Adapter Layer Explained

What is the adapter layer

Essentially it’s the combination of controller/view, and it grabs data from the service and domain layer. What can exist in the adapter layer of hexagonal is very interesting. You can have an entire web application, mobile app, email functionality, etc. For this reason I’ve heard of hexagonal as “horizontal” as opposed to “vertical” scaling.

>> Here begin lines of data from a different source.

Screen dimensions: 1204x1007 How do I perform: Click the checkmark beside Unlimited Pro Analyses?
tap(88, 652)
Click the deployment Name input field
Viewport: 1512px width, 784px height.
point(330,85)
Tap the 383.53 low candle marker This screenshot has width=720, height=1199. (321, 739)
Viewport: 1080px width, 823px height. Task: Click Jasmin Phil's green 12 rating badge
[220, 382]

It took a bit of time, but I eventually got to this in the ultra simple expense report kata hexagonal architecture:

public class HomeController
{
    // Constructor etc. omitted for brevity
    
    public ActionResult<ExpenseView> Index()
    {
        ExpenseReport expenseReport = _expenseService.RetrieveExpenseReport();
        var expenseView = new ExpenseView() 
        {
            MealExpenses = expenseReport.CalculateMealExpenses(),
            ExpenseDate = expenseReport.RetrieveDate(),
            TotalExpenses = expenseReport.CalculateTotalExpenses(),
            IndividualExpenses = expenseReport.CalculateIndividualExpenses(),
        };
        return View(expenseView);
    }
}

The view is just as simple. I initially though I should inject the ExpenseReport domain calculations into the view, then realized this is actually an antipattern. At the boundaries of a system you want to serialize data and pass that serialized data, so property bags, getters/setters, or DTOs are the better abstraction. The code is as follows:

public class ExpenseView
{
    public int MealExpenses { get; set; }
    public int TotalExpenses { get; set; }
    public DateTimeOffset ExpenseDate { get; set; }
    public List<String>? IndividualExpenses { get; set; }
}

Interestingly, this leaves all of the display of the data to the frontend, which I quite like. Before I had injected in text to the data, but I (again) think this is an antipattern. It’s better from a testing perspective to just pass data, and have the frontend concerned with how to display that in a human-friendly form.